Wilson and editor Hannah Buck work much of their magic through ellipses: the pauses, hesitations and silences in conversations and in our chain of thoughts and feelings. You listen to clients summarize why they’ve come to a medium, and then there’s a pause while the medium processes the information, then another pause after asking more questions and trying to make contact with the spirit the client wants to communicate with.

The play of emotions on the faces of customers and media is a show in itself. In movies, people generally no longer have the patience to just sit and look at people’s faces, unless it’s a stunning close-up of an emotional movie star in a long take. Parts of this film seem to rediscover the reason for the creation of close-ups.

The medium who experiences an embarrassing moment during a reading says that, above all, he is driven by the desire to connect with something greater than himself. This happens to everyone.

One of the most fascinating observations is that all media are, to varying degrees, both incredibly self-centered and genuinely other-driven and empathetic. There isn’t a single one that doesn’t seem genuinely interested in hearing clients’ stories and helping them find peace. Of course, the impulse always comes from somewhere.
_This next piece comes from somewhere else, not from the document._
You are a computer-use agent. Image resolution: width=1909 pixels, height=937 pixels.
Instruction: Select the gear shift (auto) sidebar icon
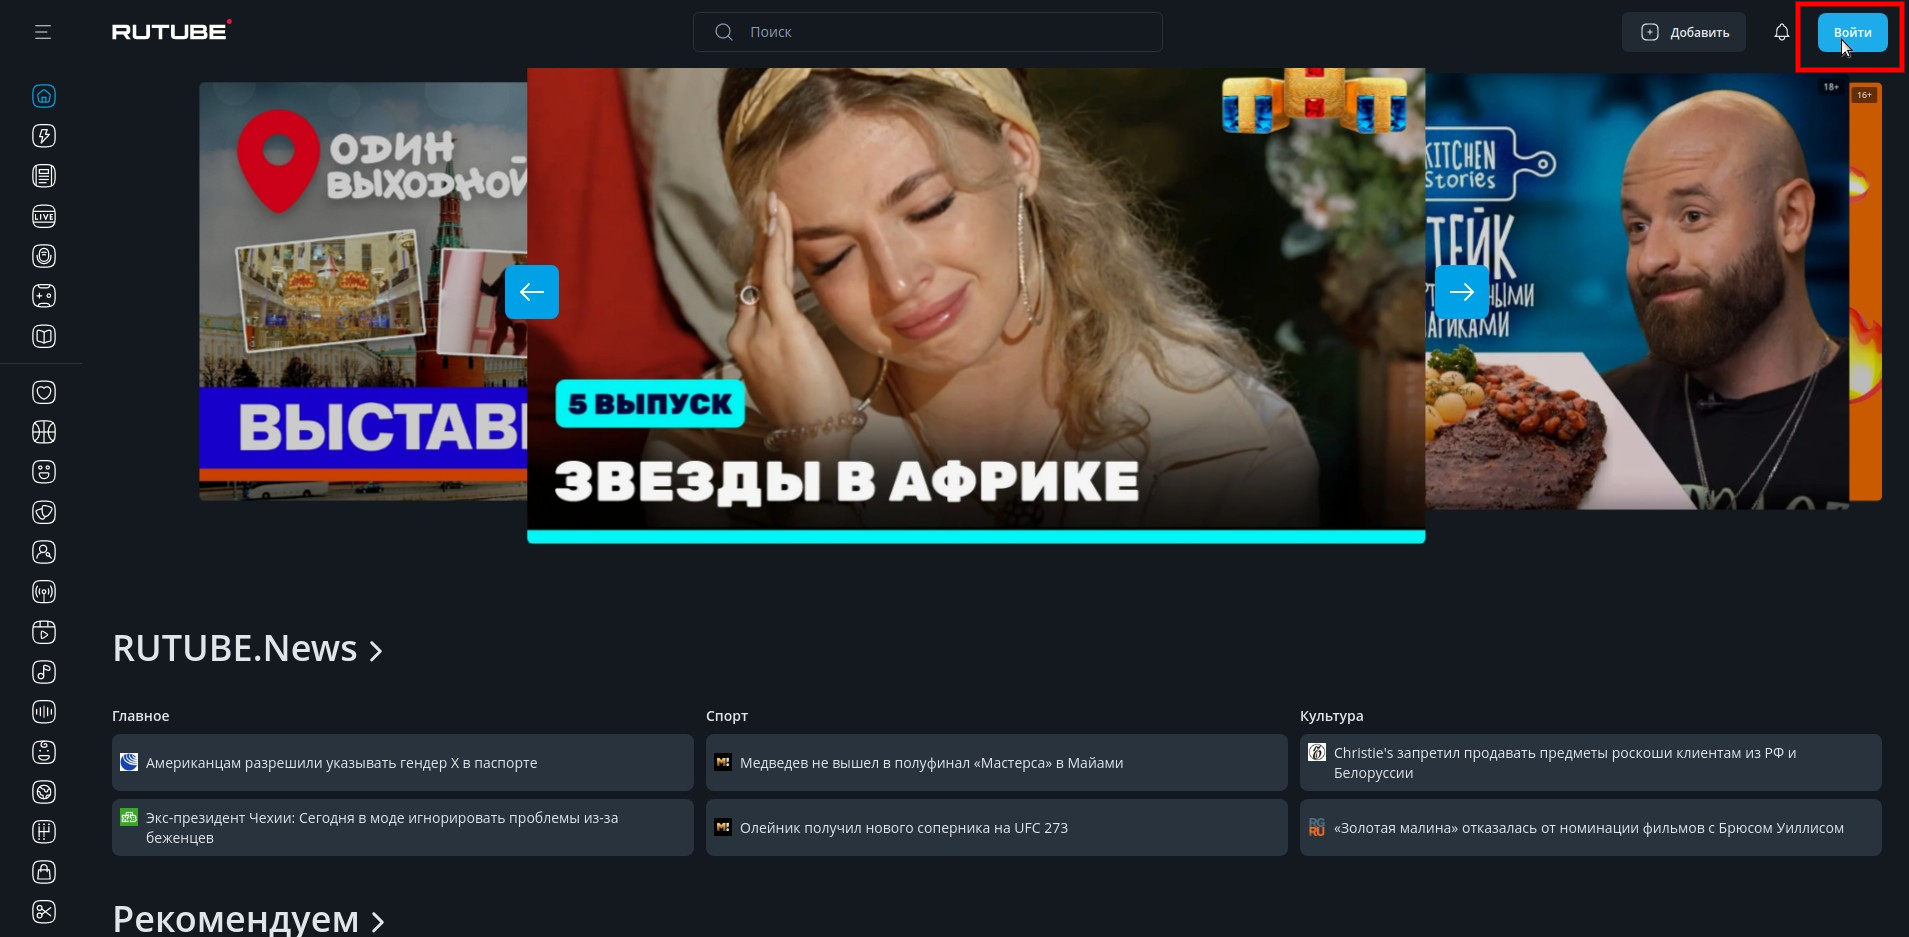tap(44, 832)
One of the film’s most poignant plot lines is a series of visits to a medium who is also a writer, actor, and film buff. His home is – well, “cluttered” is too mild a word. Messy. He recognizes this, and is so embarrassed that he asks the crew not to focus the camera on his bedroom, because it’s even worse than any of the rooms we’ve seen so far. He says one of his favorite films is Walter Salles’ Central Station, about an elderly woman who befriends a boy in distress, and his other favorite is Ordinary Family. When he starts to go into detail about why he loves those two films, he bursts into tears. He’s suffering, just like his clients.

Everyone is suffering. That is perhaps the real point of the film. We all carry the burden of painful personal experiences, and whether or not people recognize that immediately depends on how well we handle and/or channel the pain. This becomes even clearer in a later section where all the media come together for their group therapy session where they can talk about their work and network.

“It’s not entirely selfless,” says another medium. “Actually, it’s not selfless at all. Everyone experiences healing.”

Cinema is a medium in the double sense of the word: it connects people with other people and the living with the dead.